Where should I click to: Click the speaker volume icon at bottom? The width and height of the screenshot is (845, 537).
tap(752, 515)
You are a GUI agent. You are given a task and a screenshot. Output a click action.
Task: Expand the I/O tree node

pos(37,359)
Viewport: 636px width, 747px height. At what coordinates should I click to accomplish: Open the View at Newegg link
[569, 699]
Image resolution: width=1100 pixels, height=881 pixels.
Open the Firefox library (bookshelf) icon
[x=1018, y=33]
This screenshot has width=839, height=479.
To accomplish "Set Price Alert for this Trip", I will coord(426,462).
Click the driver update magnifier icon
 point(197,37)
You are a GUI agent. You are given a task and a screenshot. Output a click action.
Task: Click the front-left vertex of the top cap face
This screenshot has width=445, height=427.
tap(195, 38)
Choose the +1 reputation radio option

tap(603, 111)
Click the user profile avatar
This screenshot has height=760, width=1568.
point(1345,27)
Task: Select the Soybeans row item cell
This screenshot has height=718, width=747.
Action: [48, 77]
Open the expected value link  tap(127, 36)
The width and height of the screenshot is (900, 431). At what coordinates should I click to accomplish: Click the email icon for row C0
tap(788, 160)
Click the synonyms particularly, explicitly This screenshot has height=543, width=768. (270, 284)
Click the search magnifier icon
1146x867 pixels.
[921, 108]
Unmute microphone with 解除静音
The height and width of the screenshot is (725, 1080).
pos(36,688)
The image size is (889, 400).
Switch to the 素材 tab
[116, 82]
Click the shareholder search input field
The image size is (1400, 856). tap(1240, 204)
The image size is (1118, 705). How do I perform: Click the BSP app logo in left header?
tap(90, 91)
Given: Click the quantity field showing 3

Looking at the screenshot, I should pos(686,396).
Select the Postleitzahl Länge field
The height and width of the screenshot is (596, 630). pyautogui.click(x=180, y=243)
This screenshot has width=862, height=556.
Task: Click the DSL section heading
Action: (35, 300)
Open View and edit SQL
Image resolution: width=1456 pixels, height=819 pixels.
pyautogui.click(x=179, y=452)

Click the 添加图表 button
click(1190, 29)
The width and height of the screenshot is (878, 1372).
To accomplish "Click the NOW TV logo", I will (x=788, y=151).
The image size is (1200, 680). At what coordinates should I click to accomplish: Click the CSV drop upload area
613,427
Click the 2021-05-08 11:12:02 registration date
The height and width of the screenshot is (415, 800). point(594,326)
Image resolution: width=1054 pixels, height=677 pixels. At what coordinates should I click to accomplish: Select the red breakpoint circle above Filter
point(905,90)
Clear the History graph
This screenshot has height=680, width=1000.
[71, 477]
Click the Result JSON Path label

────

Apply a filter for "will" to the data above, then copy each line that matches.

- _SOLUTION FOR THIS PROBLEM_
To accomplish "Set Price Alert for this Trip", I will coord(426,462).
To accomplish "Click the NOW TV logo", I will (x=788, y=151).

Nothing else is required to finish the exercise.